▶ _WORK TASK_
In how many lines of the listing below does "indicator" appear? Reply with the number only.

──────── SUPPLIED DATA ────────

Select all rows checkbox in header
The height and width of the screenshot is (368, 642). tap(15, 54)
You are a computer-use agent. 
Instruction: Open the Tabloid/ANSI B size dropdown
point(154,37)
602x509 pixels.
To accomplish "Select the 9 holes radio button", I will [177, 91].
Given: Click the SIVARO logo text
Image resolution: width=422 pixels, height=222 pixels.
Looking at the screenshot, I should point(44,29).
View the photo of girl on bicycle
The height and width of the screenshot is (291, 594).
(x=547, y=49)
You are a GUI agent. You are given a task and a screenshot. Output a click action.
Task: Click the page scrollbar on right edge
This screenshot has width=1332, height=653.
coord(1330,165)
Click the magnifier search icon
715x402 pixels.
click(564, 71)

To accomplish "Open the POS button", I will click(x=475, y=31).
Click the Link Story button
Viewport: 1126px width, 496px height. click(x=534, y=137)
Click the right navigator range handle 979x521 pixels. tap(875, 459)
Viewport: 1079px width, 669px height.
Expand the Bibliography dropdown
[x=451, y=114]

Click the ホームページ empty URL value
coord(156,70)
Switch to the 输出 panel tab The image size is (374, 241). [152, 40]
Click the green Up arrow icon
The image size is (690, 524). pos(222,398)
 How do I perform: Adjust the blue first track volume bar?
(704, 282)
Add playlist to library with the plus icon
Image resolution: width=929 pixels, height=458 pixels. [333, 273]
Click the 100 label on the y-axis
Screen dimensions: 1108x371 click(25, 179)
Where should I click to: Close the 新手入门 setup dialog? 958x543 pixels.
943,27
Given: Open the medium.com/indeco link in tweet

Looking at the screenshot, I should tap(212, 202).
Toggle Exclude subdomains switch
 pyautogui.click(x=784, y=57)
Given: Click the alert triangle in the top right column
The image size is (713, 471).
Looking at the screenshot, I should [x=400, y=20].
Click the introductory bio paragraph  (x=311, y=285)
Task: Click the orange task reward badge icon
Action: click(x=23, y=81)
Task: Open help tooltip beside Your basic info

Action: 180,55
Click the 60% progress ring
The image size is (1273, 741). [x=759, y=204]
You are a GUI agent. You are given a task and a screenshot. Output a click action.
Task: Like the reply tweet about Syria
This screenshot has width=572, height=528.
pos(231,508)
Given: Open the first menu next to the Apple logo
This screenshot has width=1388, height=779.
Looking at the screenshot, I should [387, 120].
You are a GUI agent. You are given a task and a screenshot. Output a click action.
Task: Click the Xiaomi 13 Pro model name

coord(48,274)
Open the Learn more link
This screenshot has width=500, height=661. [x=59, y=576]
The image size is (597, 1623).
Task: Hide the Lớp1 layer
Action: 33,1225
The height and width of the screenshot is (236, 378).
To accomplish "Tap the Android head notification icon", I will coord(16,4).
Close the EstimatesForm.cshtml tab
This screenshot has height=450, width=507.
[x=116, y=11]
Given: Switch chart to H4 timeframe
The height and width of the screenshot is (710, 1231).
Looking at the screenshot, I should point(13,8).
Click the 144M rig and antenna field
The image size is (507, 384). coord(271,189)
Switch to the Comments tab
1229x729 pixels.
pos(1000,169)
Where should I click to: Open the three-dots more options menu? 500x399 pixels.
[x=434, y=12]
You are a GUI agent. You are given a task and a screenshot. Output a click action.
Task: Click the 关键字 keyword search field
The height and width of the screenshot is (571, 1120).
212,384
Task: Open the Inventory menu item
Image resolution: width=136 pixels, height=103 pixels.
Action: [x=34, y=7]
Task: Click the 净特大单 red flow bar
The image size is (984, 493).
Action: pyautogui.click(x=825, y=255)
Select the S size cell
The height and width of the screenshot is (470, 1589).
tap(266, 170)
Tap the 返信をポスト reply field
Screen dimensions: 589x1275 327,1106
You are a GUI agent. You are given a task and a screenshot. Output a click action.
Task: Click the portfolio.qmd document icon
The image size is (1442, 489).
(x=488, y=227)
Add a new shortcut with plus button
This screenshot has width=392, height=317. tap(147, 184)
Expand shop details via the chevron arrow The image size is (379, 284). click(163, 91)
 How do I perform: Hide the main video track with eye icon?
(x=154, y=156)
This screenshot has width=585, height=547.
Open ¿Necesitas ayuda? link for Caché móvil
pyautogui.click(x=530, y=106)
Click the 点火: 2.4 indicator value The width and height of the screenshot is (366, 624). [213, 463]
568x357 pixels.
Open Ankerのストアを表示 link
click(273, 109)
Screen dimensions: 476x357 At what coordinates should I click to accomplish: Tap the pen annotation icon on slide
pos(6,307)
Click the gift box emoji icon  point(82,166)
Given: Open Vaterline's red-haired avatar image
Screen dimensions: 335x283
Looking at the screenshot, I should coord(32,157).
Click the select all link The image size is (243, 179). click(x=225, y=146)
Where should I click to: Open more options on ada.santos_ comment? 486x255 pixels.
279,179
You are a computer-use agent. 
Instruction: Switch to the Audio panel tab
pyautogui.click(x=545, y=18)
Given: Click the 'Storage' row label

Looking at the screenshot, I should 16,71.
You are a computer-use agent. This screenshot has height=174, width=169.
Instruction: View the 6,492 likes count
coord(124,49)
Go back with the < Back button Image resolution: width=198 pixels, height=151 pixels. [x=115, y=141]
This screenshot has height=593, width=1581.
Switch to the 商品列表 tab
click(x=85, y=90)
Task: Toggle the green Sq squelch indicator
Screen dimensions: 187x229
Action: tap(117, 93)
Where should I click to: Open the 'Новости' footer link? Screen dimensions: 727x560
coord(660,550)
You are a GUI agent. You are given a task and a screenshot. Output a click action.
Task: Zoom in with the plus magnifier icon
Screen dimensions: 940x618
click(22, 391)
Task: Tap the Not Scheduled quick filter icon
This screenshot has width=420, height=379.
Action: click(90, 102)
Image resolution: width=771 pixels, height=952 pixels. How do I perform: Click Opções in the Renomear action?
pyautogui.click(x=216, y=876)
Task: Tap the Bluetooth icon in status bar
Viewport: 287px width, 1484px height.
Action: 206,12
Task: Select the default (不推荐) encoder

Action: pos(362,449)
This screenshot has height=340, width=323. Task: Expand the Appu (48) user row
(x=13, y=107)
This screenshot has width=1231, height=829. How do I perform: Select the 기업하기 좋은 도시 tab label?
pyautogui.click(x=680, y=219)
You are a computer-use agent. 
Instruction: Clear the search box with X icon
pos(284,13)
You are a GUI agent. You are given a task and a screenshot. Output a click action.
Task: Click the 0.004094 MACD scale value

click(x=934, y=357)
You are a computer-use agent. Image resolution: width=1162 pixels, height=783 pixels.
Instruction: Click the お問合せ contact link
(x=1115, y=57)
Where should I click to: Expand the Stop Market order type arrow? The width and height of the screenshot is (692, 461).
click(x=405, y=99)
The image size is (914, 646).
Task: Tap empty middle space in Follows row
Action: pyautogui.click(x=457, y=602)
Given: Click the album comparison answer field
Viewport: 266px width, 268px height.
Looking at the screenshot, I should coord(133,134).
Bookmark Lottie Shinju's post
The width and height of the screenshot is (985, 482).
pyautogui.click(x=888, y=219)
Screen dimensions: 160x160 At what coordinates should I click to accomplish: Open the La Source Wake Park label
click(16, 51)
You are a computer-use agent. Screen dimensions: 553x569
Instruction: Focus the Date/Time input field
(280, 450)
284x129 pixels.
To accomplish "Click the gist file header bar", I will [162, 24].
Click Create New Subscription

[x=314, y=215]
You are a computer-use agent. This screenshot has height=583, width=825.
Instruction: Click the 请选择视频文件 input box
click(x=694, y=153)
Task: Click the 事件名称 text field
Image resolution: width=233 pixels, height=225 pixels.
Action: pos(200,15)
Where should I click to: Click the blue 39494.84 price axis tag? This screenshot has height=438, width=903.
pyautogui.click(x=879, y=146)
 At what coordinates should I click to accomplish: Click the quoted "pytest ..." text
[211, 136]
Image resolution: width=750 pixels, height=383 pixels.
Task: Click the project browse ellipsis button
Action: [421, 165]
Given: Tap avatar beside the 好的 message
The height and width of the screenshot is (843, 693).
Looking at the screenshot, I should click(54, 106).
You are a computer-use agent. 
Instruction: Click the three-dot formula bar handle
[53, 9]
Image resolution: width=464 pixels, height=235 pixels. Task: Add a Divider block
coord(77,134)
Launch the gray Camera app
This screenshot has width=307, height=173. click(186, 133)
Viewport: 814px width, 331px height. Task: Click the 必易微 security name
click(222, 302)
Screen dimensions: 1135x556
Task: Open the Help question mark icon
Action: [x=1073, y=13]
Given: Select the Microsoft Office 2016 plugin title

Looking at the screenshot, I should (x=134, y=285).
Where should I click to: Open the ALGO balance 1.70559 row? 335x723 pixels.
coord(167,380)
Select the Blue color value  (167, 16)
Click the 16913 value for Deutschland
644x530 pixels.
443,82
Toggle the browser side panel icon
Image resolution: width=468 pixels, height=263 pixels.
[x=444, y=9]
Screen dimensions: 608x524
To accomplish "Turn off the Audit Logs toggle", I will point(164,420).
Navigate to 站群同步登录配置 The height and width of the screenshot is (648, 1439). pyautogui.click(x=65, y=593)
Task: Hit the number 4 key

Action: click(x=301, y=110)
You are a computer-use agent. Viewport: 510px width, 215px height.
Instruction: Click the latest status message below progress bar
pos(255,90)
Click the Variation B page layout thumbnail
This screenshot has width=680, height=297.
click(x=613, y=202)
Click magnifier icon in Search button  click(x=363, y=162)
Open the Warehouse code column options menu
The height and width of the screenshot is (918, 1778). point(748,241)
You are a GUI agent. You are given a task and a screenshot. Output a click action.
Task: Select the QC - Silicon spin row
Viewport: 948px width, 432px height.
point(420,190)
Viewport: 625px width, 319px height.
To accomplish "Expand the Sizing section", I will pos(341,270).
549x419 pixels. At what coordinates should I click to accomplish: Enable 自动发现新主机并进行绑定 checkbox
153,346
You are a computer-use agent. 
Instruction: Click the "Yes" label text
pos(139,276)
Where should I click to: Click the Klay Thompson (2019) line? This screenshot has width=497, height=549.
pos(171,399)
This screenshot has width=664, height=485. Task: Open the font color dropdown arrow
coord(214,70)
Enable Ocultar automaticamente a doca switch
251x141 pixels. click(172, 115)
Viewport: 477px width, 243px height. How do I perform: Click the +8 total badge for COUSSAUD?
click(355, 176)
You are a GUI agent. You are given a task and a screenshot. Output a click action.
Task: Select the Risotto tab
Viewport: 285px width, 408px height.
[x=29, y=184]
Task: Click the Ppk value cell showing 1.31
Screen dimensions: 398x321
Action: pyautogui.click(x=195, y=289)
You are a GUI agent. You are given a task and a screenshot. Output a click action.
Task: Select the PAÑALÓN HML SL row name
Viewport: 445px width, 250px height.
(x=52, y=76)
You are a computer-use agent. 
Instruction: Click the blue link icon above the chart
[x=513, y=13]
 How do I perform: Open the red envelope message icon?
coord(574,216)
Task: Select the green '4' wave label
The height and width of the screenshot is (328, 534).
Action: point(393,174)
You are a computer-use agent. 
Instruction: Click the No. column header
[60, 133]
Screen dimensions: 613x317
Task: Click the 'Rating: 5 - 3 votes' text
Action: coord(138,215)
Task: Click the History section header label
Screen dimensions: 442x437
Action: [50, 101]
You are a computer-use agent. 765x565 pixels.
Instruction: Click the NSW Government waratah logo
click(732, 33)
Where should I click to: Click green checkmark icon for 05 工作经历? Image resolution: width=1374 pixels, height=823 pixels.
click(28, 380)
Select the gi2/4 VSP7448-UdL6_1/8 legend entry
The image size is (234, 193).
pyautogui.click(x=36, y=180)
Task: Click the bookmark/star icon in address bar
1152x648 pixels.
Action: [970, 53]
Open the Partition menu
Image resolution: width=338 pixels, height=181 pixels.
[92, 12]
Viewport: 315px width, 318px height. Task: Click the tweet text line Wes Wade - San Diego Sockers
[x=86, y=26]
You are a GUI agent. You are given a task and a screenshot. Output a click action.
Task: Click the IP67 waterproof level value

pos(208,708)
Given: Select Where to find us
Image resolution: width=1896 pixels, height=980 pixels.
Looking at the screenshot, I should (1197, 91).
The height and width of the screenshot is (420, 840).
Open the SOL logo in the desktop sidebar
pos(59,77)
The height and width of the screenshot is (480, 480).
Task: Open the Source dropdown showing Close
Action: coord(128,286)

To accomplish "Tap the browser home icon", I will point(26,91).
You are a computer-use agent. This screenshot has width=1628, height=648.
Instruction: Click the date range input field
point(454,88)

────────

▶ _RESPONSE AREA_
2